HOW TO COMPLETE THIS TASK
Return each entry below without any alteration.

RECORD SET
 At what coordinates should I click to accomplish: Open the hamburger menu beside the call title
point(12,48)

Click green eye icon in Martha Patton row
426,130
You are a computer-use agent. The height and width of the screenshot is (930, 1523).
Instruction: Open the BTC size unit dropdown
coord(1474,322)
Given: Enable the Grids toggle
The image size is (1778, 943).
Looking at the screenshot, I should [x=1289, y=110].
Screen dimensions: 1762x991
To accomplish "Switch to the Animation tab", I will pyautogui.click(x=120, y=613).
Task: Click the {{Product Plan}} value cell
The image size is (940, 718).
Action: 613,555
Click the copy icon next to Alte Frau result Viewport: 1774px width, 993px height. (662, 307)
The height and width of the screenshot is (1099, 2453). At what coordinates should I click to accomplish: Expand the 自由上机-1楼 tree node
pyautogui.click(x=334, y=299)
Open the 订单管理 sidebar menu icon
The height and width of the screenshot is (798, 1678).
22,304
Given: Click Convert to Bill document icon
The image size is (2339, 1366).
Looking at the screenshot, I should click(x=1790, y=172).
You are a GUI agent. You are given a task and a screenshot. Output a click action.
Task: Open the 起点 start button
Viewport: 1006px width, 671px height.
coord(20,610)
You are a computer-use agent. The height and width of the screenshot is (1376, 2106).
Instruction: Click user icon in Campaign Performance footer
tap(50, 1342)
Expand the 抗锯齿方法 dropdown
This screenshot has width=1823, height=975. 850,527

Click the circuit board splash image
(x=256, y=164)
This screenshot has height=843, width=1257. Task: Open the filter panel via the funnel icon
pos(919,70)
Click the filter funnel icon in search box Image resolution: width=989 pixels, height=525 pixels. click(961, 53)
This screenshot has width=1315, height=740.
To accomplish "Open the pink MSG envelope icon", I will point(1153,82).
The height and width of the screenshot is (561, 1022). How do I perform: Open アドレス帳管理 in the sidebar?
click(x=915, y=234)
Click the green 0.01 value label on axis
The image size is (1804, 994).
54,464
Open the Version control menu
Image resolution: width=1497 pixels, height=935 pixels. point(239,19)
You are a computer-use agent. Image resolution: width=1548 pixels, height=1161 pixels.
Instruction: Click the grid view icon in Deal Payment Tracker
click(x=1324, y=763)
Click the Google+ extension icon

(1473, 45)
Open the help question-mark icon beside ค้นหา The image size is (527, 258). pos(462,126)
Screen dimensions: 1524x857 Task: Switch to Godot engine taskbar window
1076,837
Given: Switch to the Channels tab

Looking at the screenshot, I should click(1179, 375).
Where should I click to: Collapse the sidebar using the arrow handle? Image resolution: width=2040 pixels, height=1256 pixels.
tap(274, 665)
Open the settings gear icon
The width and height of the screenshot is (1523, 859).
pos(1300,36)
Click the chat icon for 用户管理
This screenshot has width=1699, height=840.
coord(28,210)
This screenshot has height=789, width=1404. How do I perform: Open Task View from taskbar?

YOUR SOLUTION
 At what coordinates should I click to accomplish: Open the hamburger menu beside the call title
point(12,48)

Click green eye icon in Martha Patton row
426,130
You are a computer-use agent. The height and width of the screenshot is (930, 1523).
Instruction: Open the BTC size unit dropdown
coord(1474,322)
Given: Enable the Grids toggle
The image size is (1778, 943).
Looking at the screenshot, I should [x=1289, y=110].
Screen dimensions: 1762x991
To accomplish "Switch to the Animation tab", I will pyautogui.click(x=120, y=613).
Task: Click the {{Product Plan}} value cell
The image size is (940, 718).
Action: 613,555
Click the copy icon next to Alte Frau result Viewport: 1774px width, 993px height. (662, 307)
The height and width of the screenshot is (1099, 2453). At what coordinates should I click to accomplish: Expand the 自由上机-1楼 tree node
pyautogui.click(x=334, y=299)
Open the 订单管理 sidebar menu icon
The height and width of the screenshot is (798, 1678).
22,304
Given: Click Convert to Bill document icon
The image size is (2339, 1366).
Looking at the screenshot, I should click(x=1790, y=172).
You are a GUI agent. You are given a task and a screenshot. Output a click action.
Task: Open the 起点 start button
Viewport: 1006px width, 671px height.
coord(20,610)
You are a computer-use agent. The height and width of the screenshot is (1376, 2106).
Instruction: Click user icon in Campaign Performance footer
tap(50, 1342)
Expand the 抗锯齿方法 dropdown
This screenshot has width=1823, height=975. 850,527

Click the circuit board splash image
(x=256, y=164)
This screenshot has height=843, width=1257. Task: Open the filter panel via the funnel icon
pos(919,70)
Click the filter funnel icon in search box Image resolution: width=989 pixels, height=525 pixels. click(961, 53)
This screenshot has width=1315, height=740.
To accomplish "Open the pink MSG envelope icon", I will point(1153,82).
The height and width of the screenshot is (561, 1022). How do I perform: Open アドレス帳管理 in the sidebar?
click(x=915, y=234)
Click the green 0.01 value label on axis
The image size is (1804, 994).
54,464
Open the Version control menu
Image resolution: width=1497 pixels, height=935 pixels. point(239,19)
You are a computer-use agent. Image resolution: width=1548 pixels, height=1161 pixels.
Instruction: Click the grid view icon in Deal Payment Tracker
click(x=1324, y=763)
Click the Google+ extension icon

(1473, 45)
Open the help question-mark icon beside ค้นหา The image size is (527, 258). pos(462,126)
Screen dimensions: 1524x857 Task: Switch to Godot engine taskbar window
1076,837
Given: Switch to the Channels tab

Looking at the screenshot, I should click(1179, 375).
Where should I click to: Collapse the sidebar using the arrow handle? Image resolution: width=2040 pixels, height=1256 pixels.
tap(274, 665)
Open the settings gear icon
The width and height of the screenshot is (1523, 859).
pos(1300,36)
Click the chat icon for 用户管理
This screenshot has width=1699, height=840.
coord(28,210)
This screenshot has height=789, width=1404. How do I perform: Open Task View from taskbar?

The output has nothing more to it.